Great, so many replies, thank you!
At home his English is absolutely fine - he talks ALL the time, in fact. Full sentences, first correct (rather than random) use of past tense today. I think his second language is also ok, perhaps a bit less developed but certainly coming along.
He is in nursery four days a week. There's quite a lot of imaginative play at home, lots of pretend cooking and social interactions between the dinosaurs, soft toys etc.
I think that the people who suggested it might be a social thing (sorry on phone, can't check who!) might be right. His social interaction with other children is not very good at all. (Completely fine with adults though, even ones he doesn't know well.) He won't speak to them directly, doesn't like if they touch him or get too close to him.
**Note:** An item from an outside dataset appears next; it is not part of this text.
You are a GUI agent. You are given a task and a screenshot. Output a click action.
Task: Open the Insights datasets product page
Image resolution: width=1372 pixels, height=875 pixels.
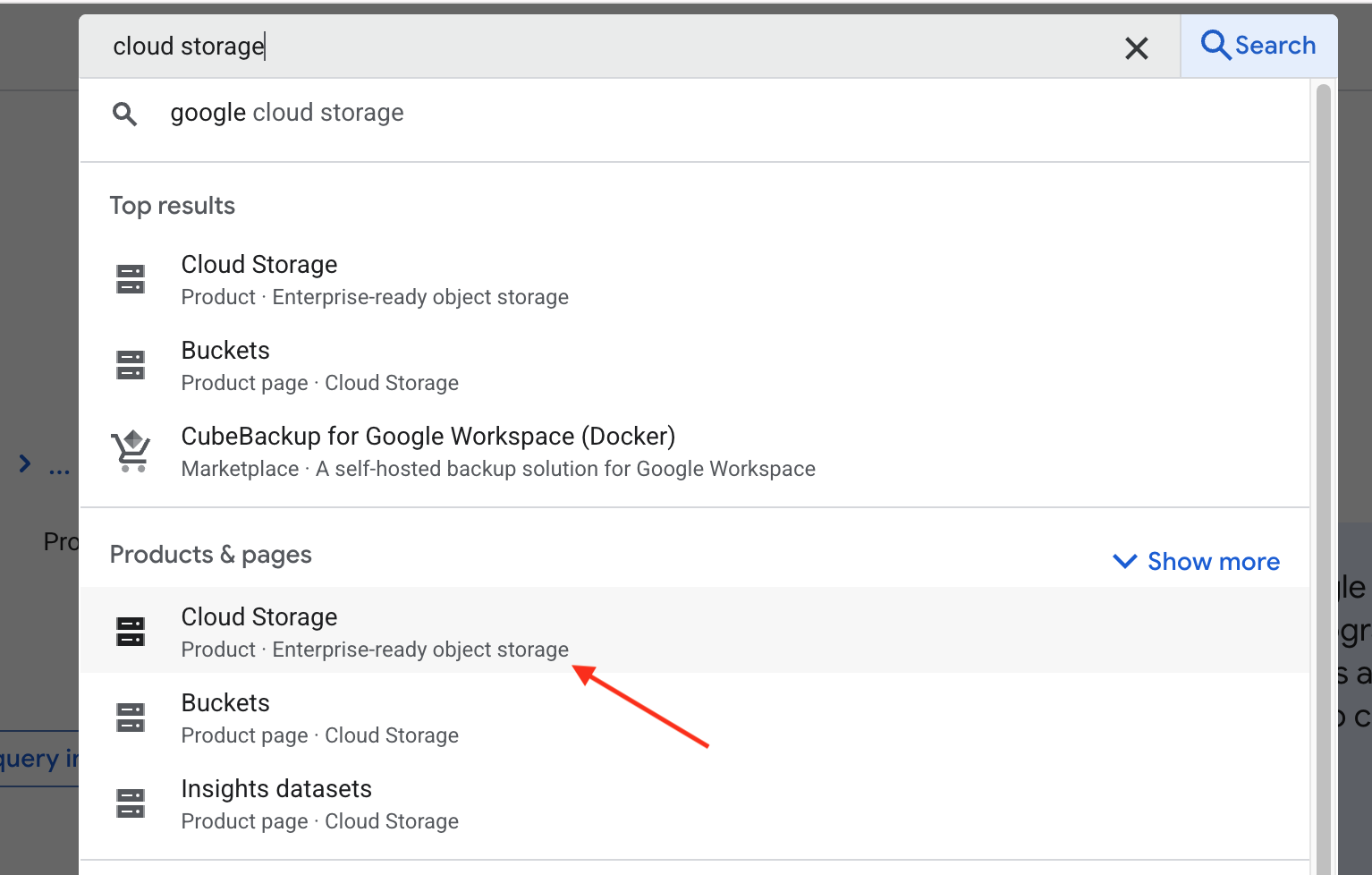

He used to like running around with his best nursery friend, but now he seems much more anxious about that ans only wants to sit with me. He was also very rude to another little boy when we were arriving at nursery today and said very loudly (when I suggested he say hello) 'I don't want X to be my friend.' I really didn't like that, and think his refusal to acknowledge anyone at nursery very rude, so I was going to try and push him a bit on that - but it sounds like that might be counterproductive?
It sounds as though language itself isn't an issue, which is great. Developmentally he's still very young to understand that things he says or does can have an effect on others - that's why it's so hard to teach little ones what we think of as 'good manners'!. Reading stories together about children playing together at school/nursery and talking about them might be helpful.